TEXTO DE LECTURA:
_ _ _ _ _

La cefalea en racimos es una de las cefaleas más terribles que existen. No en vano, algunos la conocen como “la cefalea del suicidio”, denominación que, de forma sumamente certera, transmite lo que puede llegar a representar para los pacientes que la padecen. Por fortuna, es una dolencia infrecuente, que afecta aproximadamente a una persona entre cada 1.000-1.500 habitantes, a gran distancia epidemiológica de la migraña, que como seguramente saben tiene una incidencia del 13 por ciento en nuestro medio.

_ _ _ _ _

DATOS DEL EJERCICIO:
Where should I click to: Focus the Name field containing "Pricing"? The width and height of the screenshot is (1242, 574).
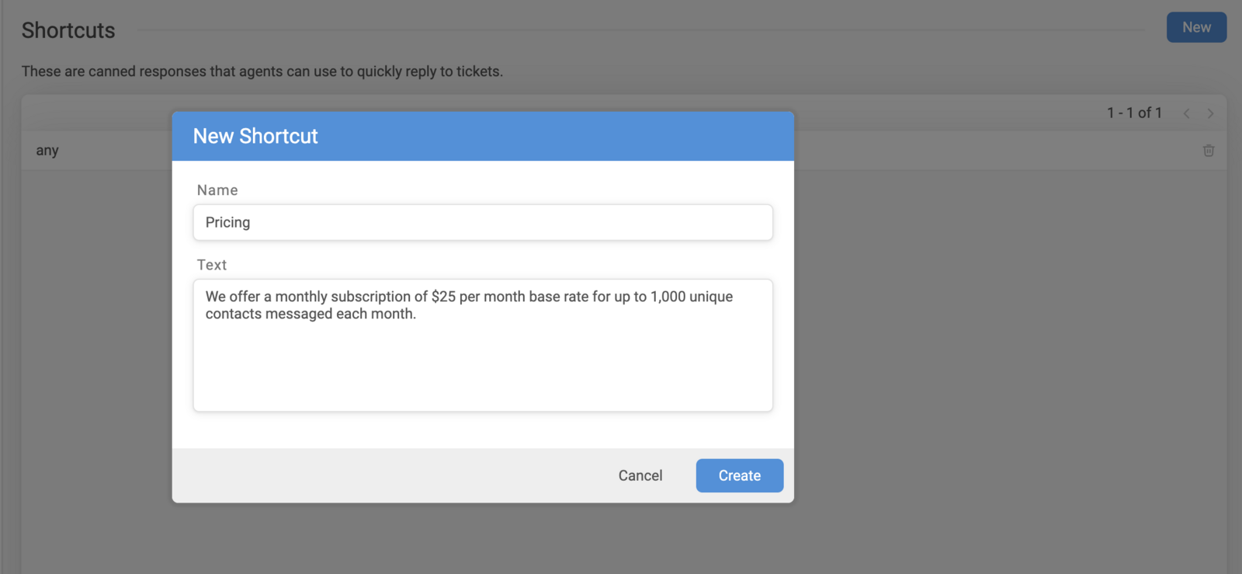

_ _ _ _ _

TRABAJO SOLICITADO:
1) Repita literalmente el fragmento del texto sobre la cefalea en racimos que comienza en "La cefalea en" y termina en "en nuestro medio.".
2) Prosiga la redacción del texto sobre la cefalea en racimos a partir de su última oración.
El material es independiente del texto sobre la cefalea en racimos.

RESPUESTAS OFRECIDAS:
1)
La cefalea en racimos es una de las cefaleas más terribles que existen. No en vano, algunos la conocen como “la cefalea del suicidio”, denominación que, de forma sumamente certera, transmite lo que puede llegar a representar para los pacientes que la padecen. Por fortuna, es una dolencia infrecuente, que afecta aproximadamente a una persona entre cada 1.000-1.500 habitantes, a gran distancia epidemiológica de la migraña, que como seguramente saben tiene una incidencia del 13 por ciento en nuestro medio.

2)
En la clasificación de la International Headache Society (IHS) la cefalea en racimos se encuentra encuadrada, al igual que la migraña o la cefalea tipo tensión, en el epígrafe de las “cefaleas primarias”, esto es, aquellas que no son debidas a la presencia de una lesión intracraneal, sino que son, en sí mismas, la enfermedad del paciente. Sus peculiaridades clínicas hacen de ellas el paradigma de las “cefaleas trigémino-autonómicas”, entidades nosológicas que comparten la coexistencia de dolor, la cefalea propiamente dicha, con una serie de síntomas/signos indicativos de una disfunción del sistema nervioso autónomo restringidos todos ellos al territorio dependiente de la primera rama del trigémino, esto es, el ojo, la región frontal y la sien del mismo lado.